In the basic thread safety post we looked shortly at atomicity. In this post we want to look at how we can convert simple non atomic operations to atomic operations in the sense of a thread safe processor instruction. The key to do this in .Net is the static Interlocked class.

Our first example will be to make the the increment operation (++ operator) atomic. This is simply achieved by using the Interlocked.Increment method:

public static void Increment(ref int value, int iterations)
{
for (int i = 0; i < iterations; i++)
{
Interlocked.Increment(ref value);
}
}

Issues

This creates two issues:

  1. It can entail race conditions! (one thread called it, another directly after, the first thread than uses the value)
  2. It is significantly slower! Even though the locking per itself is in the ns area, it can grow slow if threads do content for the lock

Other operations

You also have the Interlock.Decrement which does the exact opposite of Interlocked.Increment (so the — operator), and the Interlocked.Add which simply adds one integer value to another in an atomic fashion. (all those methods are overloaded for double).

Interlocked.Exchange

This method is a thread safe assignment that returns the old value to the caller. The syntax is the following:

public static object Exchange(ref object location, object value)

Yet as we explored in Basic Thread Safety, an assignment operation in .Net is always an atomic operation because of the bit-nes of references.

So what good does it do then? One interesting idea is to create a simple SpinLock primitive. A SpinLock allows for spin wait which means the thread idles as long as it waits. This is important, because in this state it does not loose its alloted time slice, which makes it much cheaper than the use of Monitor/lock or any other synchronization technique in highly concurrent scenarios. This is because the threads do not need to wait as long as they might if they were waiting to get some processor time from the OS.

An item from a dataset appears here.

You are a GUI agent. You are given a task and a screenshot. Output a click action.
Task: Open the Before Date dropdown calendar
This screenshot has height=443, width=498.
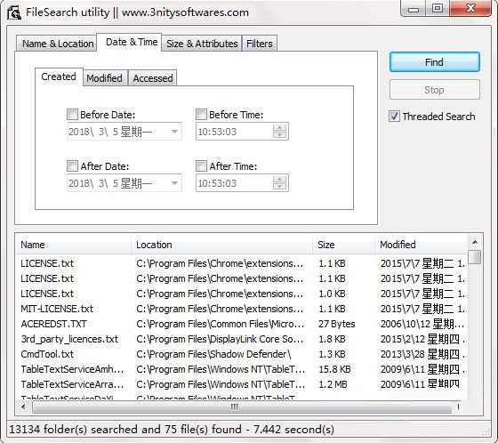[174, 132]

Although there is a SpinLock implementation in the System.Threading namespace, you can see how this can be implemented in an easy way with Interlocked.

public struct SpinLock
{
private int _lock;
public void Lock()
{
while (Interlocked.Exchange(ref _lock, 1) != 0);
}
public void UnLock()
{
_lock = 0;
}
}

Because Interlocked.Exchange returns the old value, and a thread t1 calls the Spinlock.Lock method, the value returned is 0, it also returns directly. Yet now the Value of the _lock field is 1.

Another thread t2 now calls the lock and waits until the first thread t1 calls Unlock which sets the _lock field value to 0 again. This works very well in highly concurrent systems with short locks.

Interlocked.ExchangeCompare

The CompareExchange with the following syntax is quite similar:

public static T CompareExchange<T>(ref T location, T value, T comparand)
where T : class

It compares the location and comparand. If they are the same, it assigns the value parameter to the location variable. The method then returns the original value of location. The Assertion of same here refers to referential equality.

So what is this good for? This method performs an exchange only if the reference is the same, instead of with the Interlocked.Exchange method which always does exchange the values. Note the generic class constraint, which means you either need to box your value types or convert them in any other fashion to use with this method.

Both methods do make a read and write to the same location atomic though (which is what we wanted to achieve).

Summary

To make nonatomic operations to atomic ones, we use the Interlocked static class that offers the Increment, Decrement, Add methods to add integers and doubles.

To assign values in an atomic operation, we can use the Interlocked.Exchange and Interlocked.CompareExchange methods.